Бедный педагог, так ловко пойманный в свою собственную ловушку, дрожа стоял перед своим патроном, который, как наследственный глава «Мостового объединения» [25], снабжавшего средствами школы и прочие благотворительные учреждения Байдфорда, мог одним движением пальца вышвырнуть его вон и разорить дотла. Он тяжело дышал от страха, пока сэр Ричард продолжал:
— Поэтому помните, господин учитель, если вы не обещаете мне никогда не проронить ни слова о том, что произошло между нами, если вы не обещаете, что ни вы, ни ваши родные не станут впредь распространять сплетен о моем крестнике и произносить его имя на расстоянии дня пути от мистрис Солтэрн, то берегитесь, сэр!
После того как Виндекс удалился, Ричард снова стал хохотать громовым смехом, что заставило его супругу войти. Она, вероятно, все слышала, так как ее первые слова были:
— Я думаю, жизнь моя, нам следовало бы отправиться в Бэруфф.
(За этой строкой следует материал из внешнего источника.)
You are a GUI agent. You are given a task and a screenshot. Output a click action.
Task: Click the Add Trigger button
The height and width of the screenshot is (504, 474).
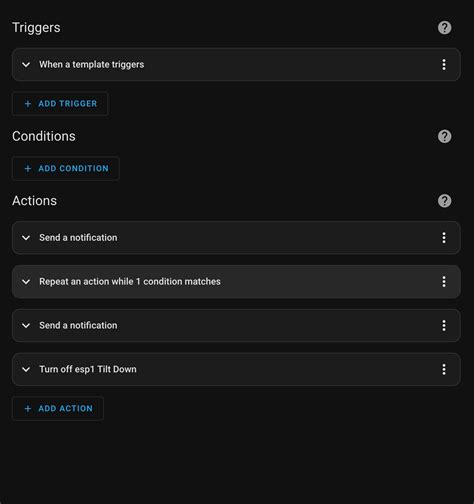(x=60, y=104)
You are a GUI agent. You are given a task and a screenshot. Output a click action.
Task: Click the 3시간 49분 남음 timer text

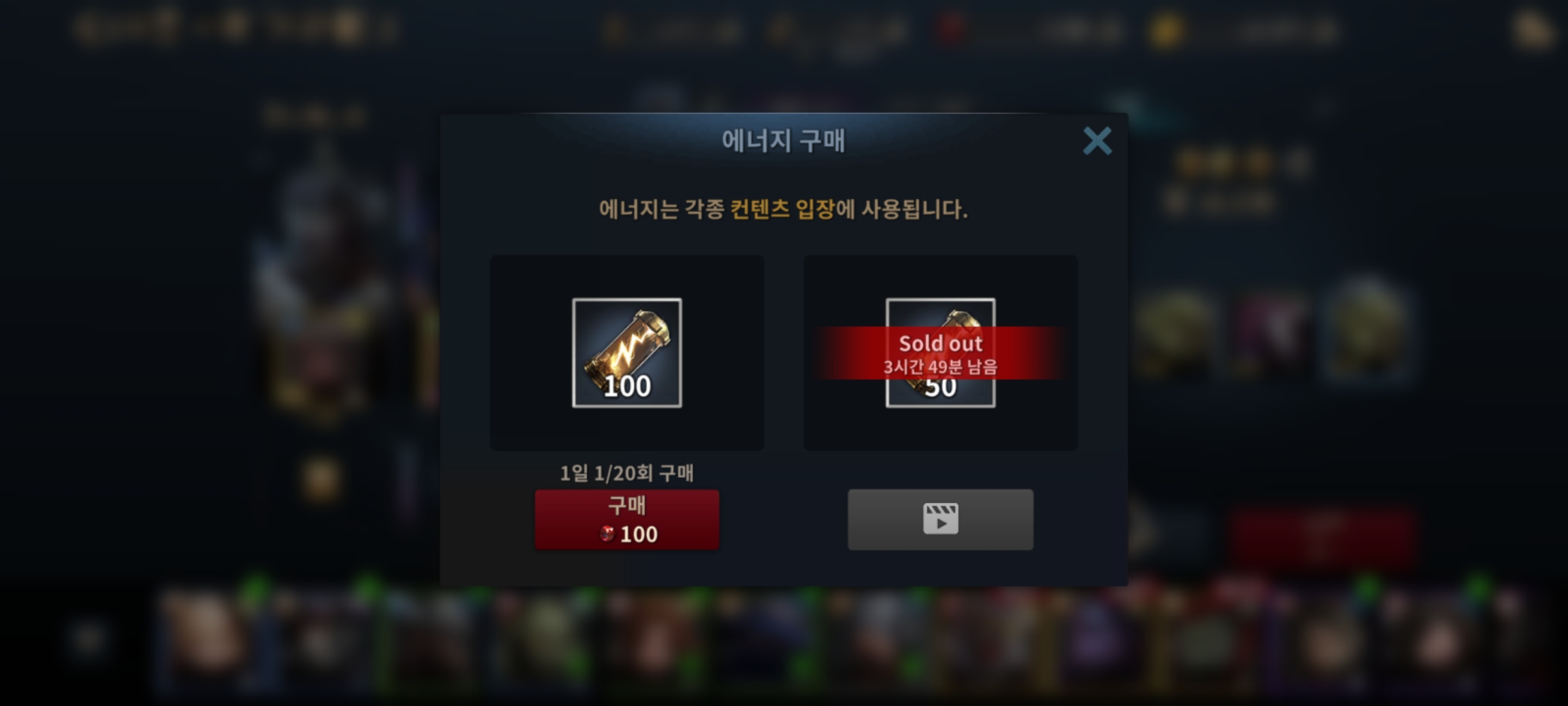[941, 367]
Они поехали в Бэруфф, и после долгих разговоров и многих слез дело кончилось тем, что Эмиас весело скакал по направлению к Плимуту рядом с Ричардом и, переданный из рук в руки капитану Дрэйку, исчез на три года из славного города Байдфорда.
И вот теперь он возвратился с триумфом, и все взоры обращены на него. Эмиас смотрит вокруг и видит лица всех тех, кого он ждал, за исключением одного — того единственного, которого он, пожалуй, больше хотел бы видеть, чем лицо своей матери.
23
Федр — римский баснописец.
24
Лета — река забвения в классической мифологии.
25
В средневековой Англии школы содержались за счет объединений дворянства и буржуазии.